:: TASK TO CARRY OUT ::
The full listing should be reproduced exactly as it appears.

:: THE DATA ::
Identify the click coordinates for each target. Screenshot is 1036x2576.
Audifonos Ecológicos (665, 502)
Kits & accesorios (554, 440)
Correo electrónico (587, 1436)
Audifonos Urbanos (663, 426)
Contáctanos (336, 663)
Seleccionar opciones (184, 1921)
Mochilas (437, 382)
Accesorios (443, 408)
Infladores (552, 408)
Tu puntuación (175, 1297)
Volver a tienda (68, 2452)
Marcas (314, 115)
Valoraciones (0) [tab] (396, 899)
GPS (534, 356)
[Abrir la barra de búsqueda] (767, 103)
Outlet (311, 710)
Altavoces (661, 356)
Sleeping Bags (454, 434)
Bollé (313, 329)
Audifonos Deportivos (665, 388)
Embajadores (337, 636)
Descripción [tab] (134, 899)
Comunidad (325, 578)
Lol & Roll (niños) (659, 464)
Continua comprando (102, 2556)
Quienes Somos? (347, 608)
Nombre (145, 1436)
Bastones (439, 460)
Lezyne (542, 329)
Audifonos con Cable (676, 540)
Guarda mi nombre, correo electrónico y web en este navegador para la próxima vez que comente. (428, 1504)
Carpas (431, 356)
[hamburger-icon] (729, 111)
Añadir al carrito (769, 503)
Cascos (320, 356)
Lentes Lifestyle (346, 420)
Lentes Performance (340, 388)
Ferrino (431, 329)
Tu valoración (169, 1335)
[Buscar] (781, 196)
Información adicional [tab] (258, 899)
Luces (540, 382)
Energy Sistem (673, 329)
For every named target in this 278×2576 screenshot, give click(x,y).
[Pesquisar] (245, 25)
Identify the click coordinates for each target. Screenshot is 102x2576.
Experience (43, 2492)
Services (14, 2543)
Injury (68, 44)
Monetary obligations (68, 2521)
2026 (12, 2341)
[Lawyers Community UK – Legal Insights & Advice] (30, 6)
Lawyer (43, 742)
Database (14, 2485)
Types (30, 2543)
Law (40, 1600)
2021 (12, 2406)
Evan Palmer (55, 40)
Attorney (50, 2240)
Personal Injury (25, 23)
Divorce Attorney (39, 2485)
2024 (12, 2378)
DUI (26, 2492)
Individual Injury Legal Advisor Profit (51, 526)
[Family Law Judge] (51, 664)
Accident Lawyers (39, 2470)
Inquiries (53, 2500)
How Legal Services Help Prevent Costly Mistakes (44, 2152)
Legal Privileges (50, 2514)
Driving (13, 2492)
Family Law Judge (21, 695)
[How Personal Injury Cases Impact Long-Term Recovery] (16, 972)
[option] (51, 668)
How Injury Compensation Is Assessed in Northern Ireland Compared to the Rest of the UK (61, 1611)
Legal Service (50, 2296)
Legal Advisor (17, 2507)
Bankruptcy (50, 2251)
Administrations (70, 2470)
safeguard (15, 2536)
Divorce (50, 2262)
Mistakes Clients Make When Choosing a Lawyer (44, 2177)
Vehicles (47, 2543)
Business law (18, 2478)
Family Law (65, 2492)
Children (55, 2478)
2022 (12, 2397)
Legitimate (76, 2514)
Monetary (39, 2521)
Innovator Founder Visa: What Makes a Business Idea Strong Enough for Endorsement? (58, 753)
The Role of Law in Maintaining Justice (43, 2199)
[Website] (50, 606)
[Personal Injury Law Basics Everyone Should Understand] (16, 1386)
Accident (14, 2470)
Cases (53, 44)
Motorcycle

:: TASK SOLUTION ::
Identify the click coordinates for each target. Screenshot is 1036x2576.
Audifonos Ecológicos (665, 502)
Kits & accesorios (554, 440)
Correo electrónico (587, 1436)
Audifonos Urbanos (663, 426)
Contáctanos (336, 663)
Seleccionar opciones (184, 1921)
Mochilas (437, 382)
Accesorios (443, 408)
Infladores (552, 408)
Tu puntuación (175, 1297)
Volver a tienda (68, 2452)
Marcas (314, 115)
Valoraciones (0) [tab] (396, 899)
GPS (534, 356)
[Abrir la barra de búsqueda] (767, 103)
Outlet (311, 710)
Altavoces (661, 356)
Sleeping Bags (454, 434)
Bollé (313, 329)
Audifonos Deportivos (665, 388)
Embajadores (337, 636)
Descripción [tab] (134, 899)
Comunidad (325, 578)
Lol & Roll (niños) (659, 464)
Continua comprando (102, 2556)
Quienes Somos? (347, 608)
Nombre (145, 1436)
Bastones (439, 460)
Lezyne (542, 329)
Audifonos con Cable (676, 540)
Guarda mi nombre, correo electrónico y web en este navegador para la próxima vez que comente. (428, 1504)
Carpas (431, 356)
[hamburger-icon] (729, 111)
Añadir al carrito (769, 503)
Cascos (320, 356)
Lentes Lifestyle (346, 420)
Lentes Performance (340, 388)
Ferrino (431, 329)
Tu valoración (169, 1335)
[Buscar] (781, 196)
Información adicional [tab] (258, 899)
Luces (540, 382)
Energy Sistem (673, 329)
For every named target in this 278×2576 screenshot, give click(x,y).
[Pesquisar] (245, 25)
Identify the click coordinates for each target. Screenshot is 102x2576.
Experience (43, 2492)
Services (14, 2543)
Injury (68, 44)
Monetary obligations (68, 2521)
2026 (12, 2341)
[Lawyers Community UK – Legal Insights & Advice] (30, 6)
Lawyer (43, 742)
Database (14, 2485)
Types (30, 2543)
Law (40, 1600)
2021 (12, 2406)
Evan Palmer (55, 40)
Attorney (50, 2240)
Personal Injury (25, 23)
Divorce Attorney (39, 2485)
2024 (12, 2378)
DUI (26, 2492)
Individual Injury Legal Advisor Profit (51, 526)
[Family Law Judge] (51, 664)
Accident Lawyers (39, 2470)
Inquiries (53, 2500)
How Legal Services Help Prevent Costly Mistakes (44, 2152)
Legal Privileges (50, 2514)
Driving (13, 2492)
Family Law Judge (21, 695)
[How Personal Injury Cases Impact Long-Term Recovery] (16, 972)
[option] (51, 668)
How Injury Compensation Is Assessed in Northern Ireland Compared to the Rest of the UK (61, 1611)
Legal Service (50, 2296)
Legal Advisor (17, 2507)
Bankruptcy (50, 2251)
Administrations (70, 2470)
safeguard (15, 2536)
Divorce (50, 2262)
Mistakes Clients Make When Choosing a Lawyer (44, 2177)
Vehicles (47, 2543)
Business law (18, 2478)
Family Law (65, 2492)
Children (55, 2478)
2022 (12, 2397)
Legitimate (76, 2514)
Monetary (39, 2521)
Innovator Founder Visa: What Makes a Business Idea Strong Enough for Endorsement? (58, 753)
The Role of Law in Maintaining Justice (43, 2199)
[Website] (50, 606)
[Personal Injury Law Basics Everyone Should Understand] (16, 1386)
Accident (14, 2470)
Cases (53, 44)
Motorcycle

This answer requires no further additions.